* **EXERCISE AIM**: Copy out verbatim the stretch of items below from the line containing "Select the 0.6" through the line containing "Choose the 2.00".

* **RECORDS SUPPLIED**:
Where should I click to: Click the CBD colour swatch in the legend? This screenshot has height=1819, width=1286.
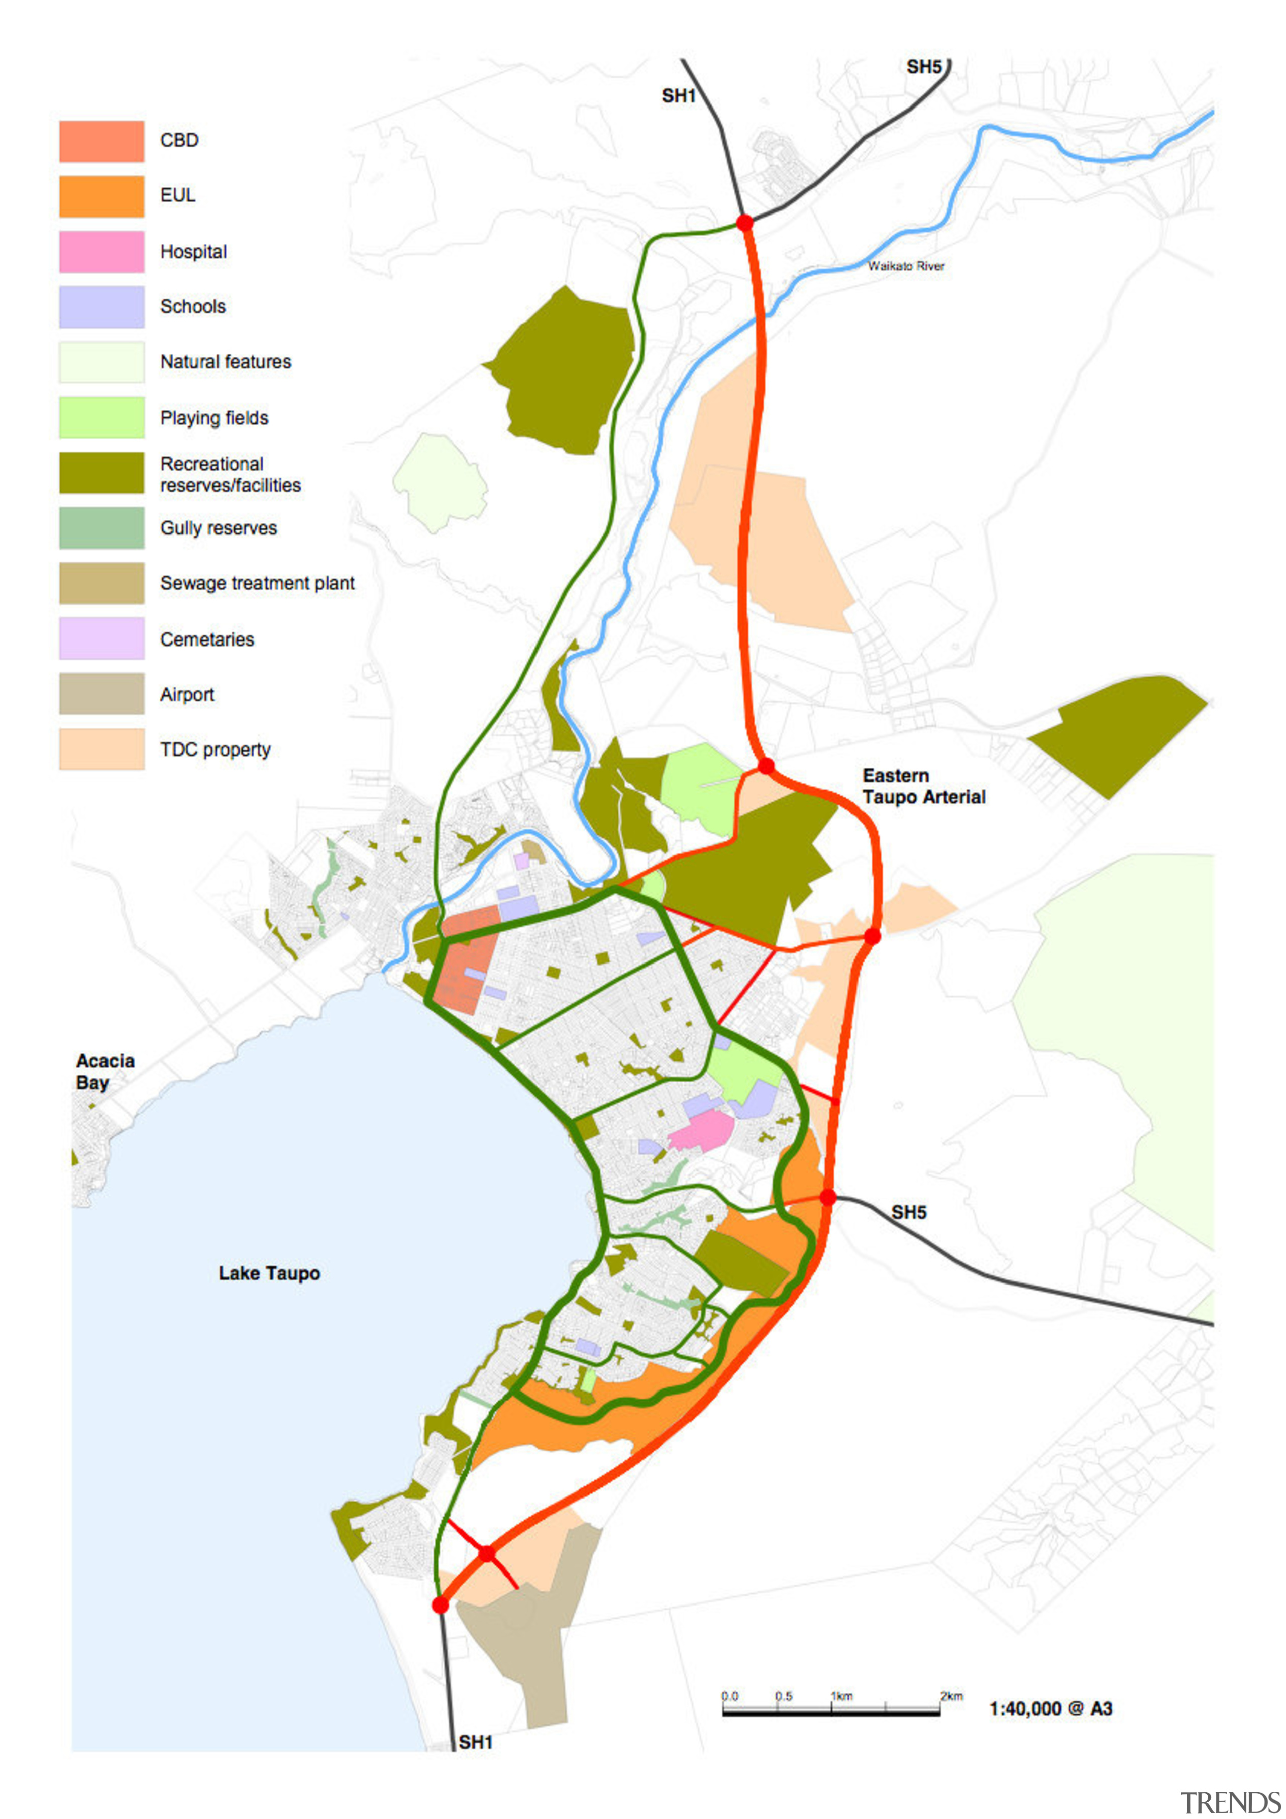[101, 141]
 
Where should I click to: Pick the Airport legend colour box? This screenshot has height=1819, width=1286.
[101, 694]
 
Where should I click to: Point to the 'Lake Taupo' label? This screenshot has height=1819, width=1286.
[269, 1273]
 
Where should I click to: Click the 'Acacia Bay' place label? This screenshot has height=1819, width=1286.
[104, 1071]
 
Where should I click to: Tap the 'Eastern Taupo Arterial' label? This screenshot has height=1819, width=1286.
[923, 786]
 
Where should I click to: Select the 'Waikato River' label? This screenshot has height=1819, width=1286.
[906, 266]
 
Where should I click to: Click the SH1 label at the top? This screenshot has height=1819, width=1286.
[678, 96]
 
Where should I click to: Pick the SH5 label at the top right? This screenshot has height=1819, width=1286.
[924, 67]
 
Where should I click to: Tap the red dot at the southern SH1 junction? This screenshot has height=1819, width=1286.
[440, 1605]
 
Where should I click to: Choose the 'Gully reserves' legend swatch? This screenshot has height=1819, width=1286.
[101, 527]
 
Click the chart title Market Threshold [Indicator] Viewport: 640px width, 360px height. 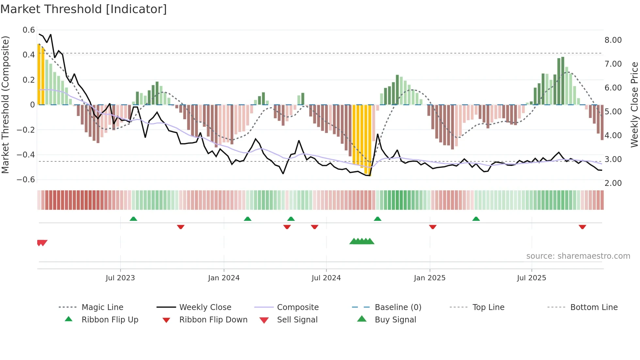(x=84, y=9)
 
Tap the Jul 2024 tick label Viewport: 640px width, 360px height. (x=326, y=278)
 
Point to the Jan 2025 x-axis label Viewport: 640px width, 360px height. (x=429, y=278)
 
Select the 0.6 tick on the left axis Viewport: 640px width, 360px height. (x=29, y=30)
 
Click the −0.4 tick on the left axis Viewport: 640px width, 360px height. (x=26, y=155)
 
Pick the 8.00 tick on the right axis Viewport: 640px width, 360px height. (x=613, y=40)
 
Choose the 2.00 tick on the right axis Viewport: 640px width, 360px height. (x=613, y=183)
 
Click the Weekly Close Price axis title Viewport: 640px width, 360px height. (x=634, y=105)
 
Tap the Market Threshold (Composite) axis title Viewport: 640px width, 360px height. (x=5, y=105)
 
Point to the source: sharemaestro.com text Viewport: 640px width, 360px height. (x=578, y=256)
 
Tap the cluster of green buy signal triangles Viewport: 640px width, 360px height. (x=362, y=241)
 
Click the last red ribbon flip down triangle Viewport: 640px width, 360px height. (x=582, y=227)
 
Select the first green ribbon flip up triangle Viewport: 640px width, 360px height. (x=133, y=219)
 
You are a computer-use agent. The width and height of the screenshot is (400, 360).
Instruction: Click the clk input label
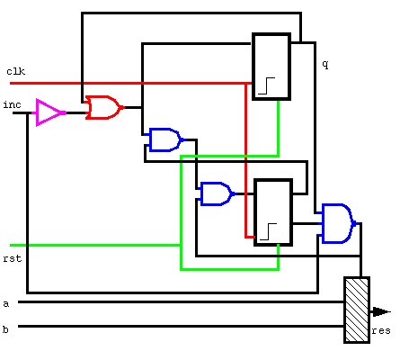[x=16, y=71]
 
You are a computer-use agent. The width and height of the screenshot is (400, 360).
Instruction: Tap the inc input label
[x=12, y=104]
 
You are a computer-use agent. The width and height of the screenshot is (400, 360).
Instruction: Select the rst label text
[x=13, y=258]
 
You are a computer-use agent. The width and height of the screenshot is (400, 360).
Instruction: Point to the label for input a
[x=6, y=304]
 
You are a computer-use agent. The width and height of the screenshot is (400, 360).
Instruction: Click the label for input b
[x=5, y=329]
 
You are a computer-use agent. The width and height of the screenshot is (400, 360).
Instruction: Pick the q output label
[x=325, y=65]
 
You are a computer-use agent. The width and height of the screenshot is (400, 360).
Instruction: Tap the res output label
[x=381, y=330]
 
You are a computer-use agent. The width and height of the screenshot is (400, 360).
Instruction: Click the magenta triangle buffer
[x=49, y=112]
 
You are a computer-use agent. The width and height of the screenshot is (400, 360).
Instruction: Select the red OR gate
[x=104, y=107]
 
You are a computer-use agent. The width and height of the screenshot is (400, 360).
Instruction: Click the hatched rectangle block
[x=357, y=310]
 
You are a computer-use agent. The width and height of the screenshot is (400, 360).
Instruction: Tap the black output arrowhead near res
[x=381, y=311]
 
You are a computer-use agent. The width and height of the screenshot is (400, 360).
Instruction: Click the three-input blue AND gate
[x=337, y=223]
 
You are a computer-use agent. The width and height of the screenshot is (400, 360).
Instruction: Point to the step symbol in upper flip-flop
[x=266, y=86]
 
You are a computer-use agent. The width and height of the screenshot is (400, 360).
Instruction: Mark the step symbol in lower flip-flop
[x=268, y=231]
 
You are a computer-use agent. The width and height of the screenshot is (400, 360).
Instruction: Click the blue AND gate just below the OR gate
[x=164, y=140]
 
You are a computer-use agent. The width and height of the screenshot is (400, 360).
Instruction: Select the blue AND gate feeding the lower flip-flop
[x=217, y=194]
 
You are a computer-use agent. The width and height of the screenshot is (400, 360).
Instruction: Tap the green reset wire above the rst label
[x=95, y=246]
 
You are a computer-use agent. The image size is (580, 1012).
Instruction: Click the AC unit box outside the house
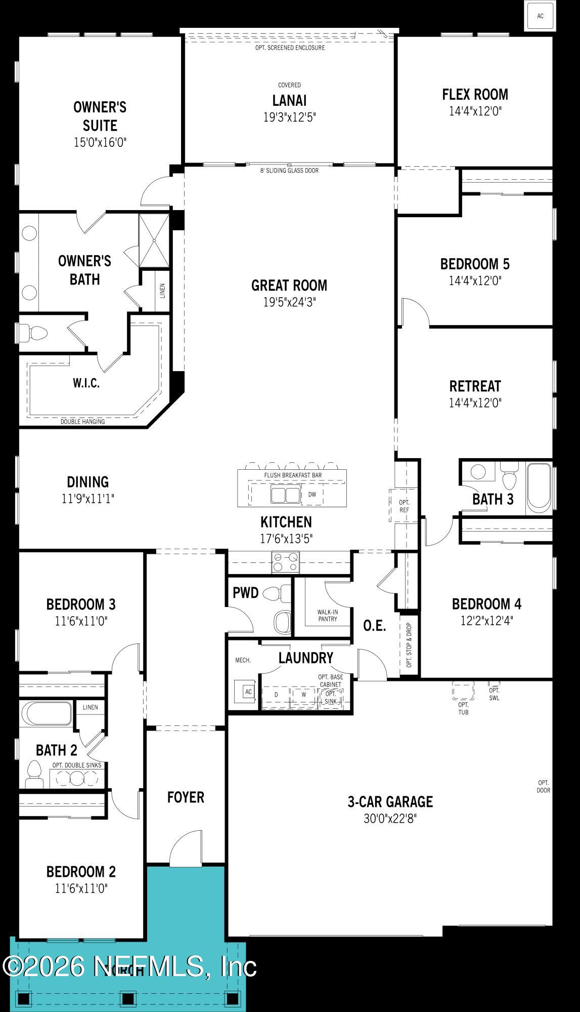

* **WORKED SOLUTION**:
Select the 0.6 tick on the left axis Viewport: 640px width, 360px height. (x=29, y=30)
 
Click the −0.4 tick on the left axis Viewport: 640px width, 360px height. (x=26, y=155)
 
Pick the 8.00 tick on the right axis Viewport: 640px width, 360px height. (x=613, y=40)
 
Choose the 2.00 tick on the right axis Viewport: 640px width, 360px height. (x=613, y=183)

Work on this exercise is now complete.